Milk goitre

These information sheets are provided for your interest. They should not replace veterinary advice from your veterinary surgeon.

Whilst every effort is taken to ensure the accuracy and completeness of the information provided, your specific circumstances must be discussed before advice can be given.

Milk goitre is common in some breeds of goat, especially Nubians and Boers. The milk goitre is a soft swelling in the neck on both sides of the larynx, and sometimes under the jaw. The soft swelling is the enlargement of the thymus, but post mortem examination has shown the tissue to be histologically normal.
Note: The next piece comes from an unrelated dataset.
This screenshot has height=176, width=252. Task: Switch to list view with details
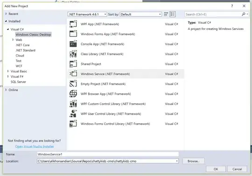click(x=173, y=14)
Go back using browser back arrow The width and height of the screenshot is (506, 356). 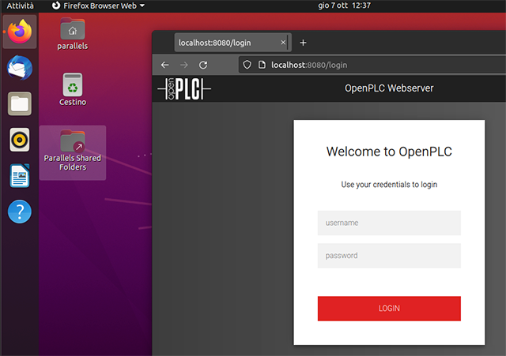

The swellings begin to appear from 1 week of age, and on average, reach their largest mass at about 4 months. After this time spontaneous but slow regression occurs which leaves a flap of loose skin. Blood samples taken from these animals will show a normal or increased blood iodine, and a normal blood thyroxine level (i.e. this is NOT a thyroid or iodine problem). The thymus gland is a very important part of the immune system, providing 'training' of T-cells to differentiate host cells from foreign invaders. The peak of this activity is in young animals which also have the highest mass of thymus tissue. The large size of the thymus gland should not be considered pathological, and should not be 'treated'. Any effort to reduce the size of the gland (eg. injecting steroids) will result in a less efficient immunity for that animal.